POLÍCIA

Fama, tráfico e morte sem solução: o assassinato da ‘Dama do Pó’ que marcou a Bahia

Aos 23 anos, Kelly Sales Silva já era uma das figuras mais conhecidas da periferia de Salvador. Não era cantora, atriz ou personalidade da televisão, mas carregava uma fama que ultrapassava os limites dos bairros onde circulava. Todos sabiam quem era Kelly Cyclone. A jovem tatuada de roupas da marca que inspirou seu apelido e cercada por histórias de envolvimento com traficantes.

A mesma imagem que ajudou a construir sua popularidade também marcou sua trajetória até o fim. Na madrugada de 18 de julho de 2011, após deixar o Salvador Fest, uma das maiores festas de pagode da Bahia, Kelly foi encontrada morta no centro de Lauro de Freitas, na Região Metropolitana de Salvador. O corpo apresentava marcas de tiros e uma facada.

O assassinato mobilizou familiares, fãs e moradores de diferentes regiões da capital baiana. O enterro reuniu uma multidão, comunidades foram criadas na internet em homenagem à jovem e vídeos com imagens dela passaram a circular em uma velocidade que, para a época, impressionava. Quinze anos depois, o crime permanece sem solução.

Festa e desaparecimento

Em julho de 2011, Kelly Cyclone já era uma figura conhecida muito além dos limites de Lauro de Freitas.

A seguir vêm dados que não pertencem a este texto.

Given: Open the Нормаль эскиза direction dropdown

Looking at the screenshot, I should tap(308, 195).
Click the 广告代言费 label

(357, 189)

Sua presença em festas de pagode atraía olhares, e sua imagem havia se transformado em uma espécie de símbolo para parte dos jovens das periferias de Salvador. No dia 17 de julho, ela foi ao Salvador Fest, evento que reunia grandes atrações do pagode baiano e milhares de pessoas no Wet’n Wild, em Salvador.

A festa seria sua última aparição pública. Segundo familiares, Kelly passou mal durante o evento e decidiu ir embora antes do fim. Na saída, entrou em um carro conduzido por Carlos Gustavo Cohen Alencar Braga, conhecido como Gustavinho, filho de um policial civil. Horas depois, ela estaria morta.

O corpo da jovem foi encontrado na madrugada do dia 18 de julho, no centro de Lauro de Freitas. Ela vestia um short jeans e uma camisa da Seleção Argentina, uma das suas preferidas. A peça, que costumava usar com frequência, também fazia parte da imagem que ajudou a construir ao longo dos anos.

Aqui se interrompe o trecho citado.